When speaking about the overview effect, Wilson says “Your life is futile, it’s meaningless – and isn’t that a wonderful thing?” before doubling down: “And I do mean that. We spend so much of our time anxious, stressed, worried about things that sometimes we just need an injection of perspective.” 

For Wilson, this perspective – this overview effect – is liberating. It allows to stop navel-gazing, to pick our heads up and to realise our freedom to do whatever we want. After all, everything’s just matter in varying different arrangements:  

“The clouds have no history 

And the sea feels no sorrow 

The oxygen recycled 

And the atoms are just borrowed,”  

At the climax of the album’s second epic, Wilson sings – with more glee than it warrants –  

“There's no reason for anything  

 Just a beautiful infinity 

 No design and no onе at the wheel.” 

 Cheery stuff. 

It's easy to see why, in the same interview, Wilson rails against the concept of religion: “Religion is a classic manifestation of cosmic vertigo … To even understand even the very simplest, most basic facts about space, should be enough to disabuse anyone of the notion of God. But apparently it doesn’t.” 

It all sounds a bit like an angsty teenager encountering the New Atheists for the first time. And this edge to Wilson’s work jars uncomfortably with the humanitarian streak that runs through his music. Wilson wants (rightly) to celebrate the mundane, the ordinary, and the human. And simultaneously wants to tell us that we’re just … stuff. Just atoms arranged in one way or another. Wilson pays lip-service to the humanity missing from Orbital, but it’s superficial.  
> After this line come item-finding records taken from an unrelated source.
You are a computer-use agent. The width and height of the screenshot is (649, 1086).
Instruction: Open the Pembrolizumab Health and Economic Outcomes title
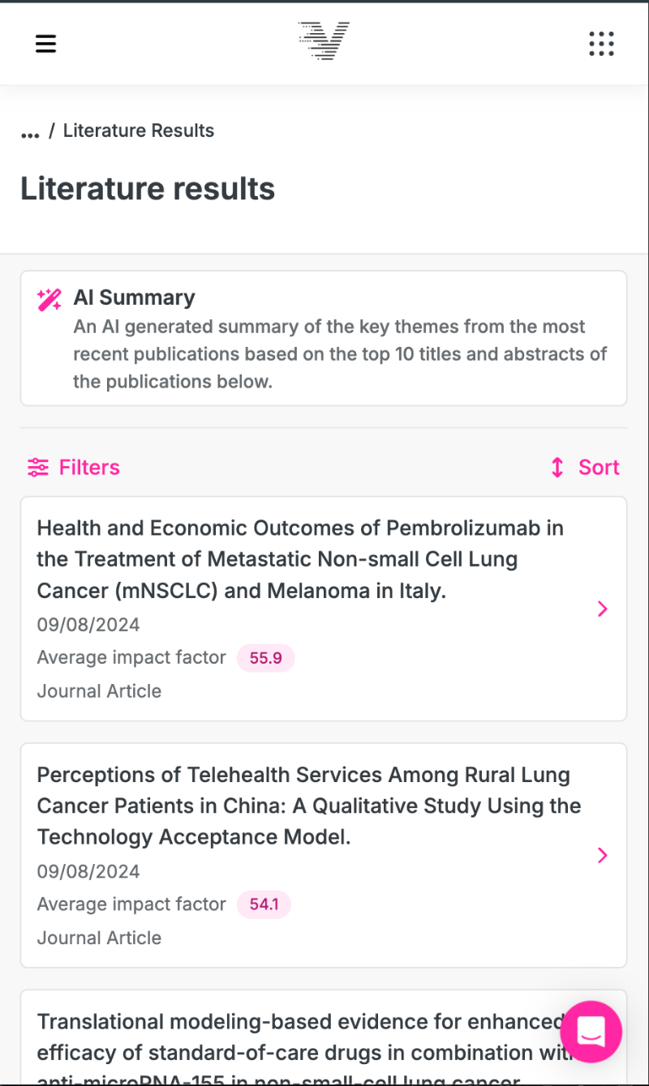point(300,559)
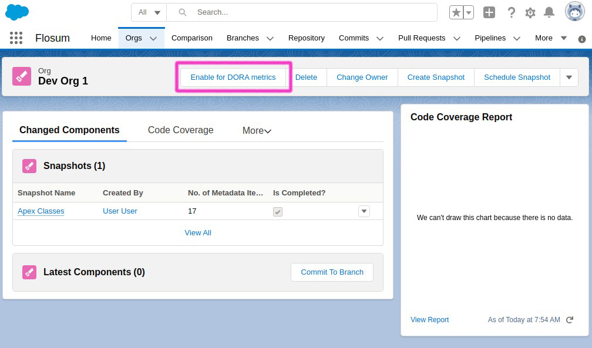Toggle the Is Completed checkbox
The width and height of the screenshot is (592, 348).
click(278, 211)
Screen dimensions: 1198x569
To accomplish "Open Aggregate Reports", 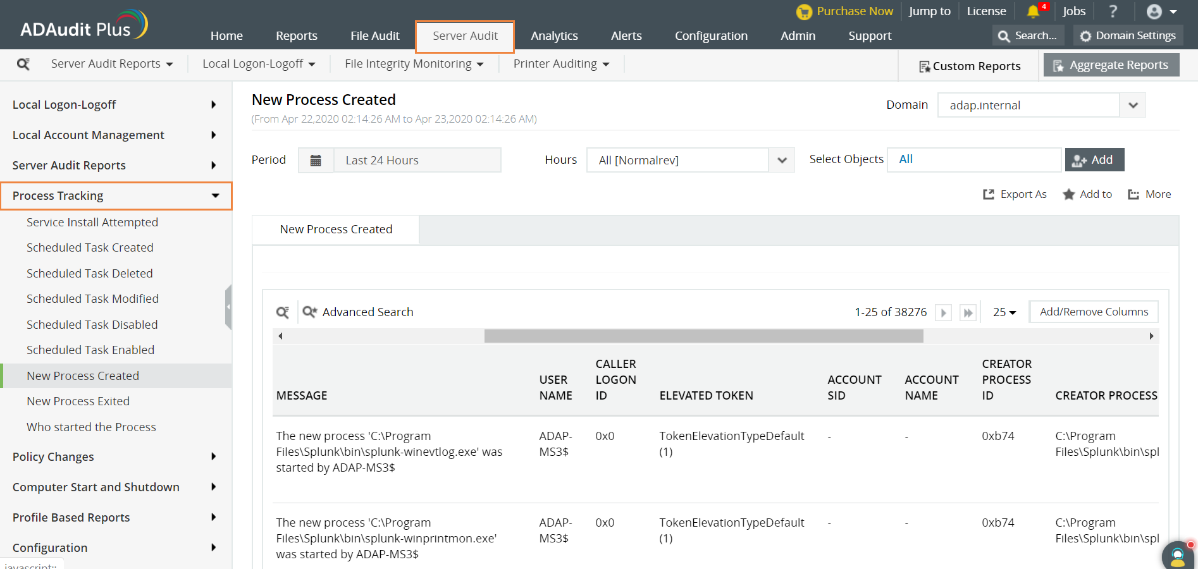I will pos(1111,64).
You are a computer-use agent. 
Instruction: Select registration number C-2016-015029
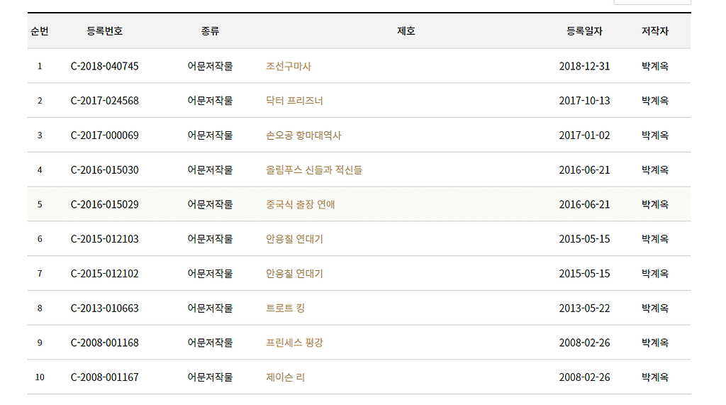(x=105, y=204)
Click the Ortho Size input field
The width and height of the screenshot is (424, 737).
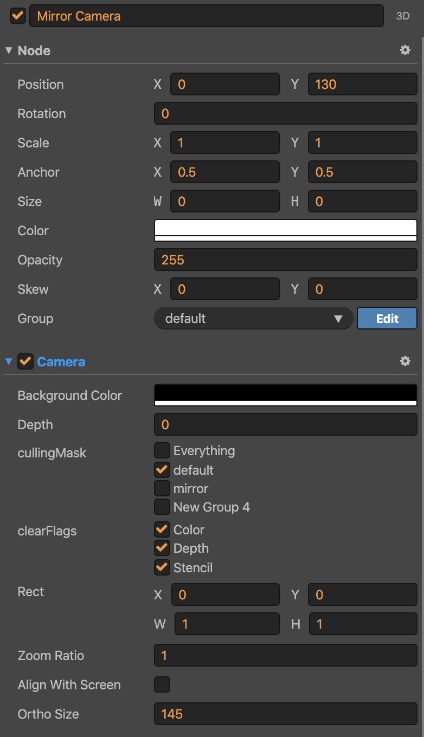point(286,714)
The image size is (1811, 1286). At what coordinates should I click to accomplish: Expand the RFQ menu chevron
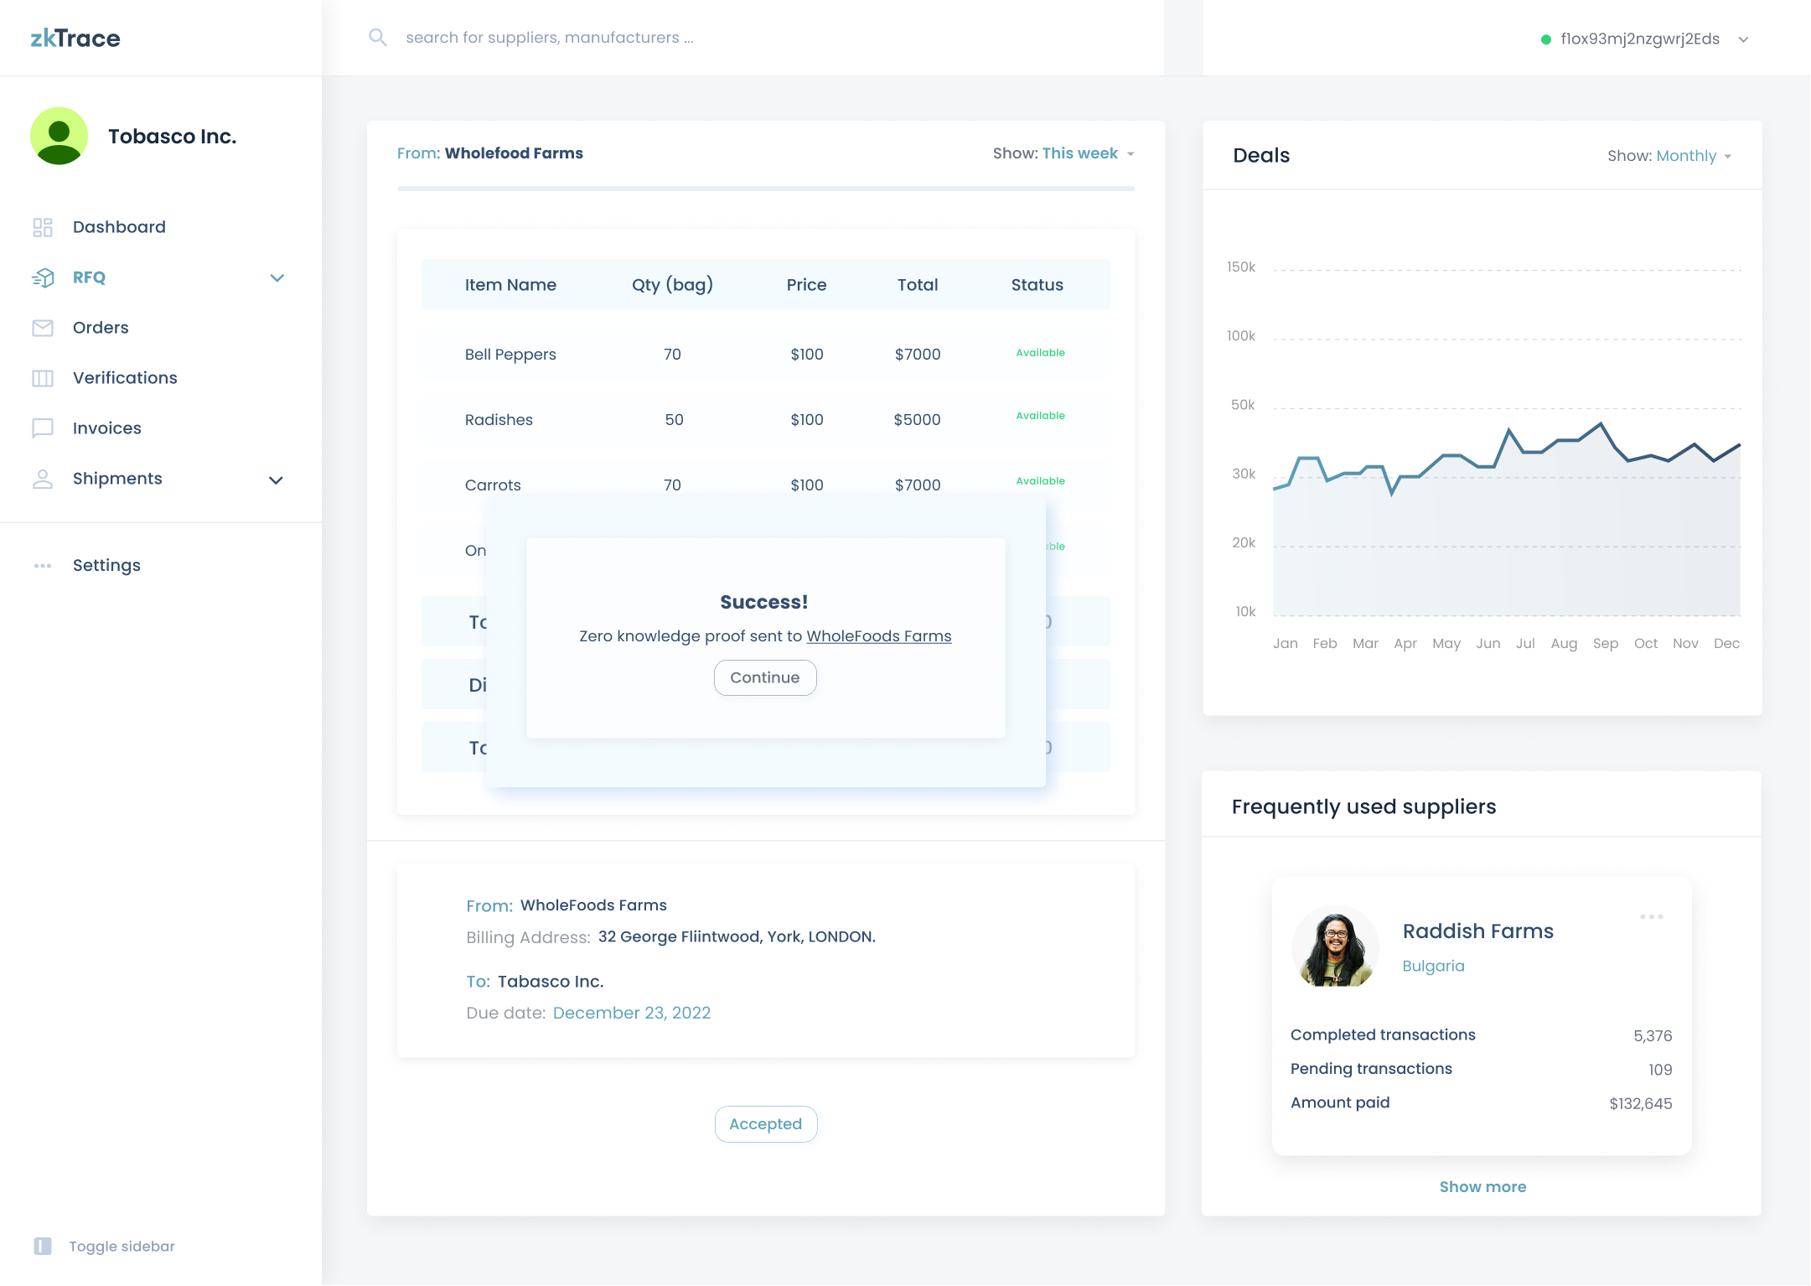(x=277, y=277)
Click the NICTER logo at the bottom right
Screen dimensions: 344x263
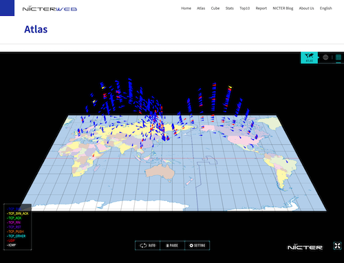click(305, 247)
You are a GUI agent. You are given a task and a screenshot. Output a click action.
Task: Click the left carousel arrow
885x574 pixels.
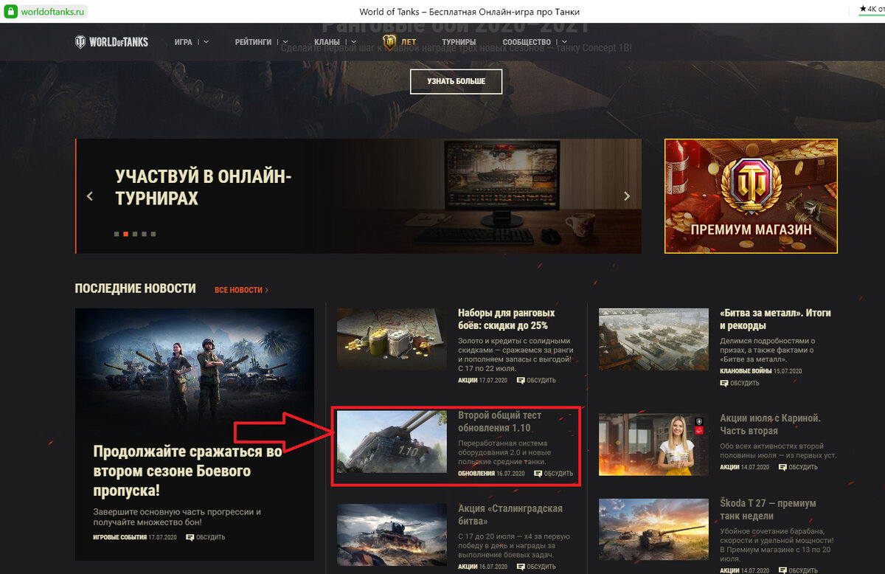[90, 196]
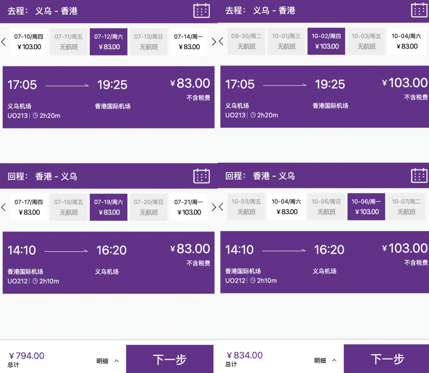Show next dates after 07-14

click(214, 42)
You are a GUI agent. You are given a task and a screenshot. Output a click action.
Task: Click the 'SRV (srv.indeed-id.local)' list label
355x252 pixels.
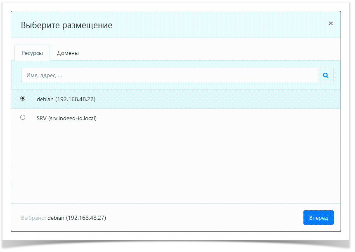pyautogui.click(x=66, y=119)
And all this reminds me of my favourite video game ever: 2019’s The Outer Wilds. (Not to be confused with 2019’s also-space-based-but-decidedly-mediocre The Outer Worlds). In The Outer Wilds, you play as an alien with a ramshackle spaceship who sets off to explore their solar system. Except every 22 minutes, the sun explodes. When it does, you wake up on your home planet and start again. 

You use these 22-minute loops to explore the solar system, flying manually from planet to planet, and exploring every nook and cranny of them in the process. You see awe-inspiring sights and are confronting with the absolute otherness and horror of the vastness of space.  

And yet. As you explore, you come across notes left by long-forgotten civilizations. Mundane lists and frustrated exchanges between colleagues. You come across life, in other words, even if you don’t meet many other actual people. I can’t say much more than this without ruining the game: The Outer Wilds depends on your real-world knowledge to progress, and so, the more I tell you, the more I ruin.  

But, suffice it to say that this is exactly what is missing from Harvey and Wilson’s work. While they both ostensibly want to remind us of the value and the miracle of humanity, both leave me feeling cold. Both leave me with the impression that life is little more than atoms arranged one way and not the other. Just stuff.  

But in The Outer Wilds, the sun’s implosion – and all that is lost with it – is a genuine heartbreak every single time. I think about all the stories I’ve read, and the people I’ve met, and how it’s all about to be lost as a bright supernova washes over me. And then I wake up again at the start of the cycle, relieved that all is not lost.  

If you can, you should play The Outer Wilds. It’s beautiful. Really, really beautiful. More so than Orbital or The Overview. Our place in the universe can be overwhelming; we’re small, and the universe is strange and scary. But we’re not just insignificant stuff. Our stories and the people we share them with matter. And Outer Wilds captures this tension impeccably. Only it captures life’s miraculous nature in the way it deserves.